Navy Lt. Jeff Gordon said the two sailors were hurt in an assault by protesters on five boats which surrounded a small Navy patrol boat just off the range. The protesters threw 12-inch iron bars at the shield-wielding sailors, injuring one in the neck and another in the chest, Gordon said.

He said the sailors were armed but didn't use their weapons and that the five boats escaped. The injured sailors were not hospitalized, he said.

``The Navy has it on film and the FBI will investigate the matter,'' Gordon said.

Ship-to-shore shelling of the range was delayed by 45 minutes, resuming at 8:45 a.m. Gordon added that Navy officials were confident they had removed all demonstrators from the bombing zone.

``I characterize these acts as very irresponsible, which put not only their lives at risk but those of our sailors,'' Gordon said.

Fisherman Cheche Ayala told The Associated Press earlier Tuesday that a dozen fishermen in five boats had tried to penetrate the area and were chased by two Navy patrol boats. He made no mention of a violent confrontation.
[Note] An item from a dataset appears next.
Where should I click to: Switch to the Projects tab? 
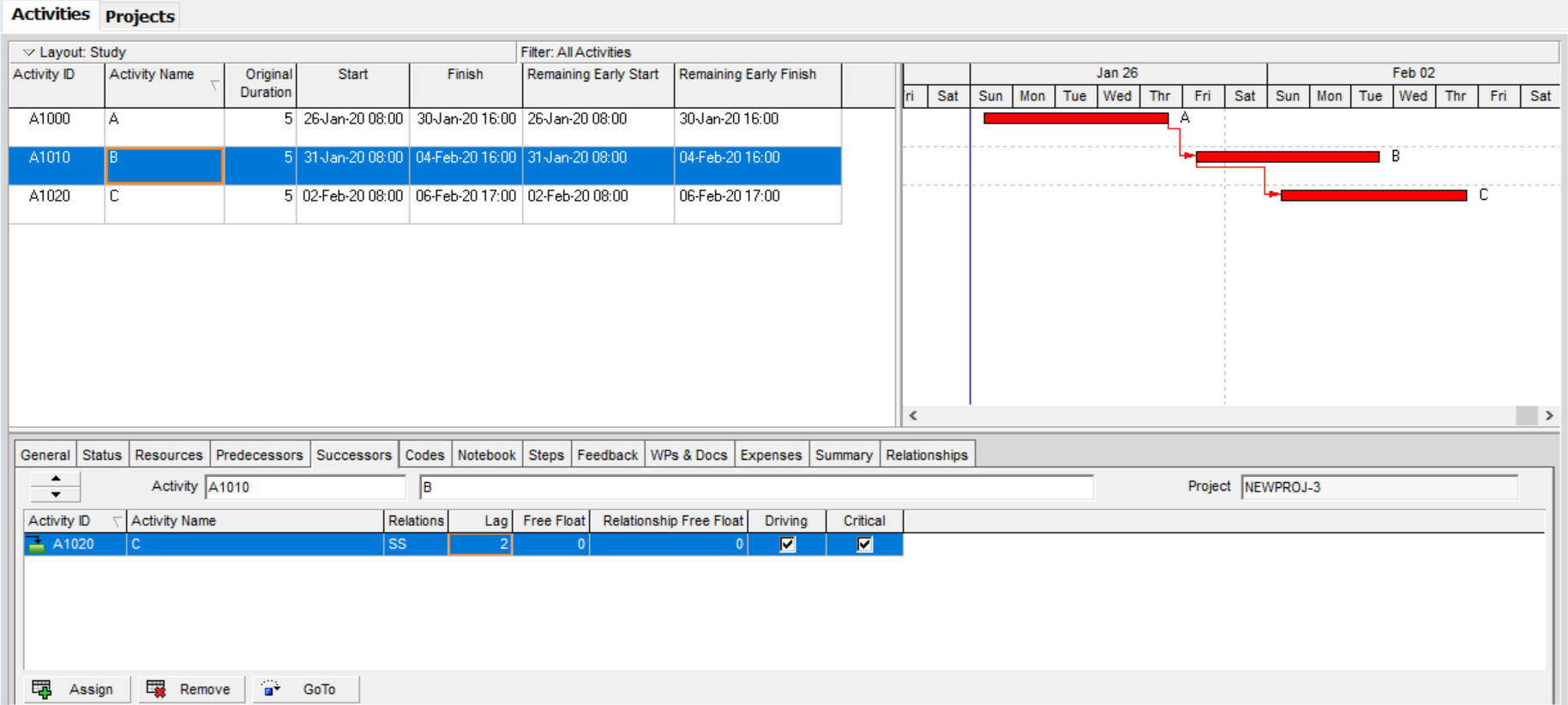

All the fishermen escaped arrest, he said.

Opposition to the Navy's activities on the 21-mile-long island has unified islanders as never before.
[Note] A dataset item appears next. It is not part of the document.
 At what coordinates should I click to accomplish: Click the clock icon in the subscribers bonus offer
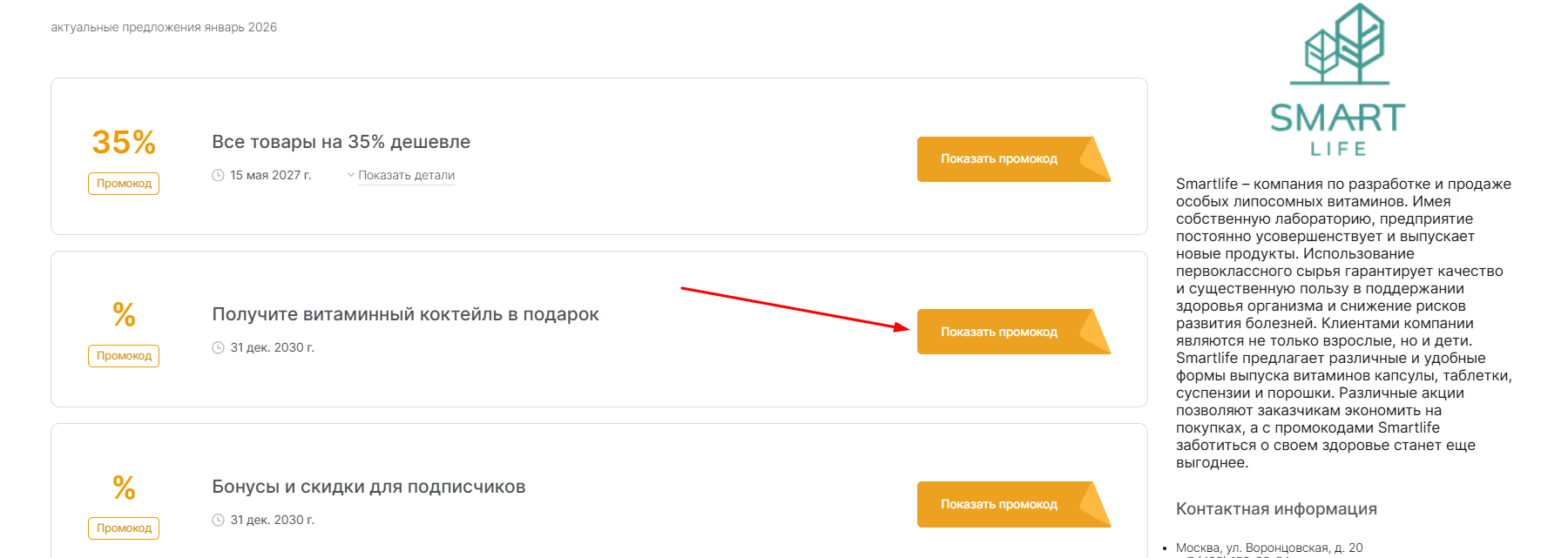click(x=218, y=520)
Islanders say years of live bombing — including the use of napalm — have destroyed wildlife and fishing grounds, contaminated water supplies, impeded tourism and created what they say is a high cancer rate. Their objections came to a head last year, when a civilian Puerto Rican guard was killed on the range by two bombs — the first fatality in six decades of bombing.

Dozens of protesters invaded the range and took turns camping there for a year before federal agents dislodged them in May, peacefully removing 224 protesters. After that, President Clinton ordered the Navy to resume limited training on Vieques using non-explosive bombs and shells.
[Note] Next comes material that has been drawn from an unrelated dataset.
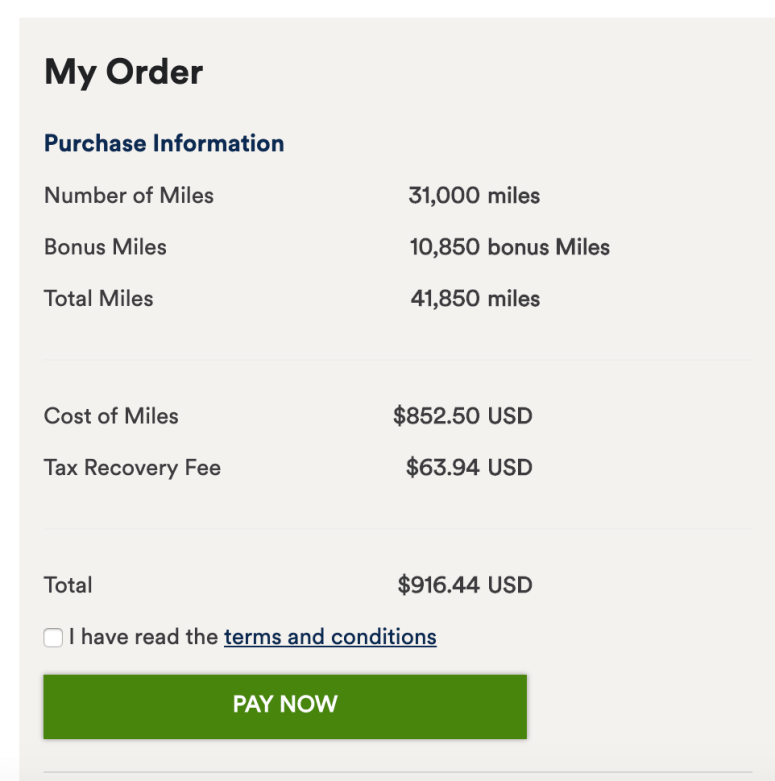Image resolution: width=775 pixels, height=781 pixels.
Task: Select the $916.44 USD total amount
Action: pyautogui.click(x=464, y=585)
The Navy disagrees with protesters' objections and insists that the opposition is coming from only a small minority of Puerto Ricans, most of whom don't live on Vieques. It says Vieques is the only place its Atlantic fleet can hold simultaneous land, air and sea exercises with live fire before deploying abroad.

This week's exercises will certify the George Washington Battle Group's combat readiness before a six-month tour of the Mediterranean and Persian Gulf. On Vieques itself, initial reaction to the start of bombing Sunday was surprisingly muted — perhaps reflecting the wear and tear of a yearlong battle to oust the Navy from its Atlantic Fleet training ground.

Guards arrested one protester inside the target area Monday, temporarily disrupting ship-to-shore shelling, Gordon said. Five others were arrested on horseback outside the area.

Gordon said the current exercises, which could run through July 2, were roughly 70 percent complete.

The Navy must abandon Vieques by May 2003 if Vieques residents vote to expel it in a referendum expected next year. If the Navy wins, it gets to use live munitions again.

Puerto Rican lawmaker Lourdes Ramos warned on Monday that the protests could jeopardize the referendum. But the San Juan Star on Tuesday quoted Jeffrey Farrow, Clinton's adviser on Puerto Rico, as saying he did not see how the latest demonstrations could affect the accord.

Puerto Rican leaders said they would raise the Vieques issue at a Wednesday meeting with Clinton in Washington.